Thinking of booking a romantic getaway with your new love?
Before you do, check the calendar, because if you haven’t been dating for at least seven months, it’s likely to be a disaster, a survey claims.
As many as one-fifth of couples who go on holiday together before the seven-month mark break up when they return home, the study showed.
New research has revealed that couples should wait at least seven months before taking a holiday with their new partner
The survey, commissioned by exclusiveprivatevillas.com, questioned 1,500 Brits. Of those a further eight per cent said they couldn’t wait unit they got home and ended things while on the holiday itself.
While one in 20 said they actually broke up with someone they were seeing on the journey to their destination.
Overall, 12 per cent of Brits admit they have had more than one truly disastrous holiday with a loved one in their lifetime.
The study also found that almost half of Brits (46 per cent) said going on holiday too soon with a new love means you risk not knowing each other well enough to cope with spending so much time together.
A third admitted to having had a disastrous holiday with a partner and 38 per cent claim it can be the kiss of death for a romance, as it may reveal bad habits too soon.
Almost one in three (30 per cent) believe the stress of travelling can be too much to go through with someone you don’t know well.
As many as one-fifth of couples who go on holiday together before the seven-month mark break up when they return home
TEN MOST ROMANTIC LOCATIONS FOR A COUPLE’S FIRST HOLIDAY, ACCORDING TO BRITS
1. Paris – 31 per cent
2. Greek Islands – 24 per cent
3. New York – 21 per cent
4. Barcelona – 20 per cent
5. Amsterdam – 16 per cent
6. Majorca – 16 per cent
7. Florida – 14 per cent
8. Maldives – 12 per cent
9. Ibiza – 11 per cent
10. Corfu – 11 per cent
The research also revealed that 29 per cent of the Brits worry that holidaying too early in a relationship can realising there’s no mutual attraction and 28 per cent said had concerns about a break revealing an intolerance of other cultures.
Fourteen per cent, meanwhile, thought that holidaying together too soon could reveal a new partner’s ‘smells’, and nine per cent said that there could be a possibility of being disappointed at the sight of one’s partner in swimwear.
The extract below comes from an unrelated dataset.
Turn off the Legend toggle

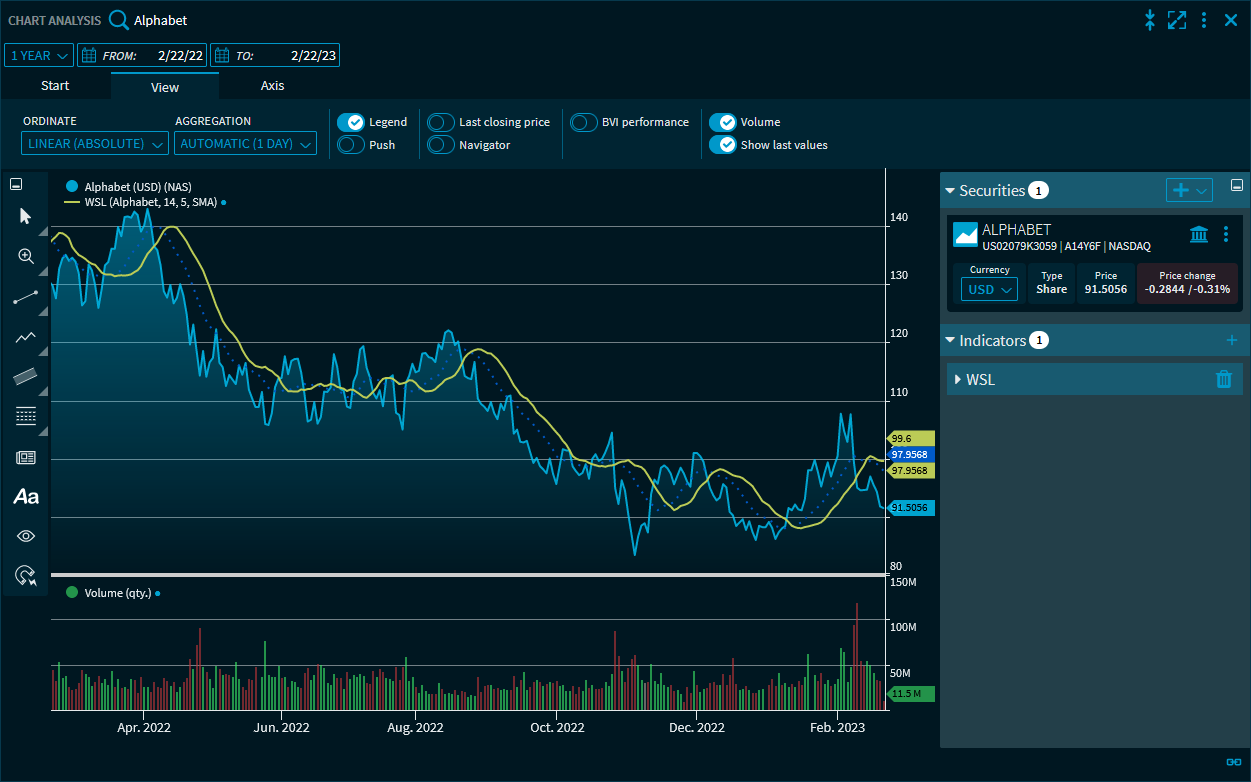[350, 122]
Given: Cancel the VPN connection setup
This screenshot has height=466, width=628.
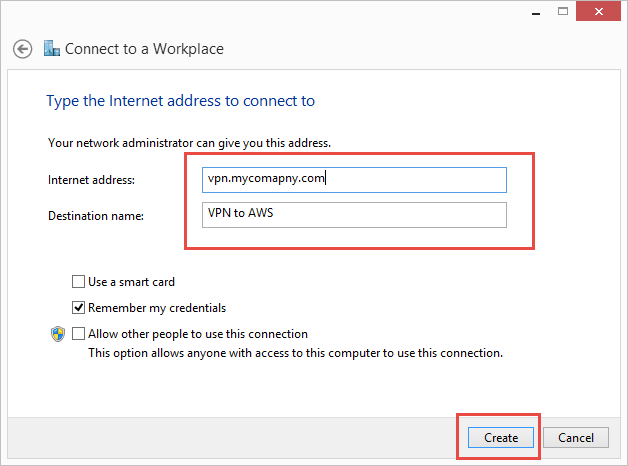Looking at the screenshot, I should click(576, 437).
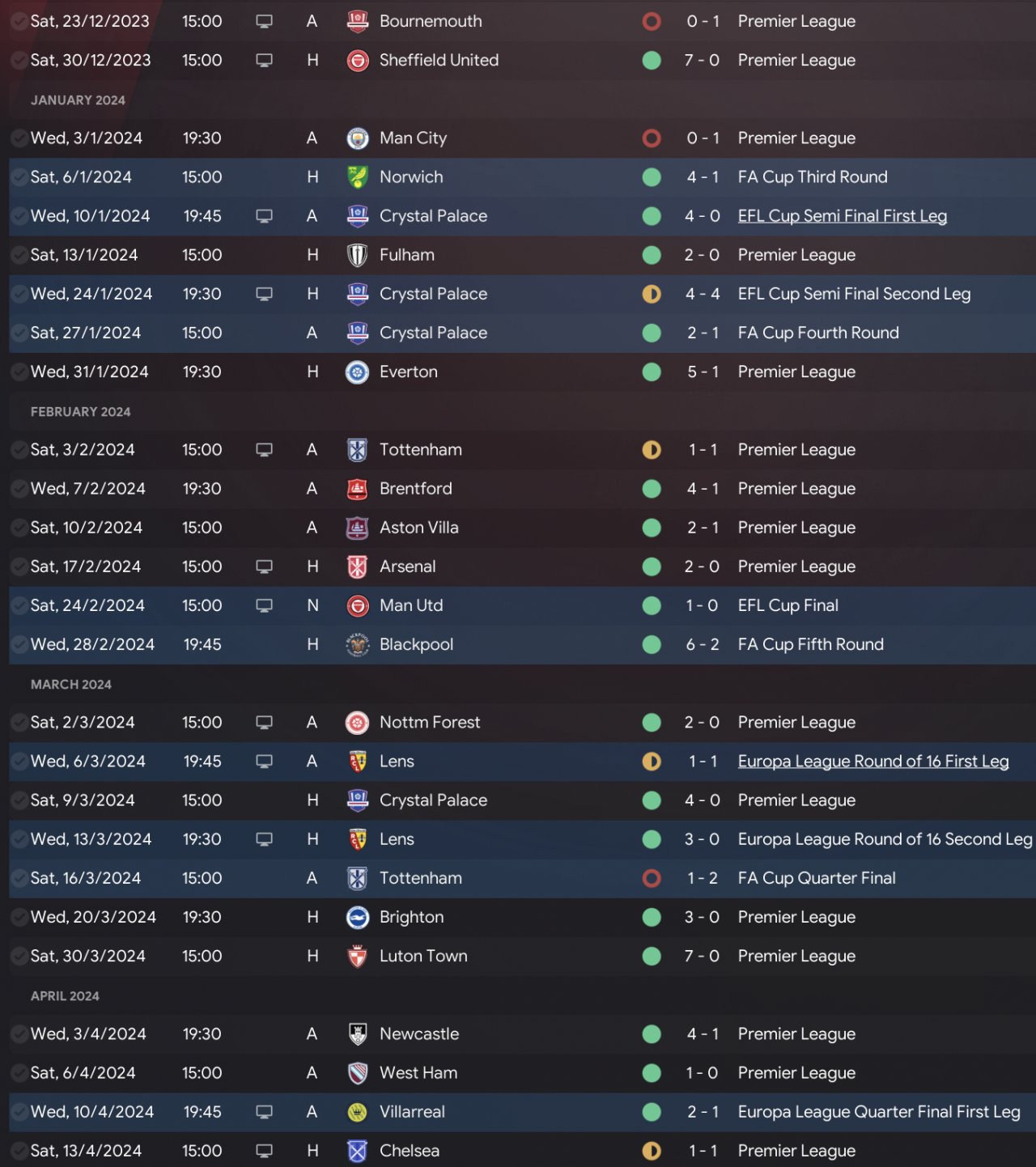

Finally, regarding family holidays with children that aren’t one’s own, 15 per cent said going too early may put too much pressure on getting along with the partner’s children.
However, the research also found that a holiday can ignite rather than extinguish love – almost half (47 per cent) of Brits claim to have fallen for someone while away.
More than a third (36 per cent) have even revisited with their partner the first holiday destination they went to together, in a bid to reignite the passion of their relationship.
When it comes to the most romantic destinations to visit with a new beau, Paris is the number one choice (31 per cent), followed by Greece (24 per cent), and New York (21 per cent)
A fifth of Brits said Barcelona is the ideal place for a couple’s first holiday together, and 16 per cent opted for a city break to Amsterdam.
Commenting on the survey, psychologist Judi James said: ‘On holiday the truth catches up with us and with proximity being even more relentless than it would if we were sharing a home it’s easy to feel trapped 24/7’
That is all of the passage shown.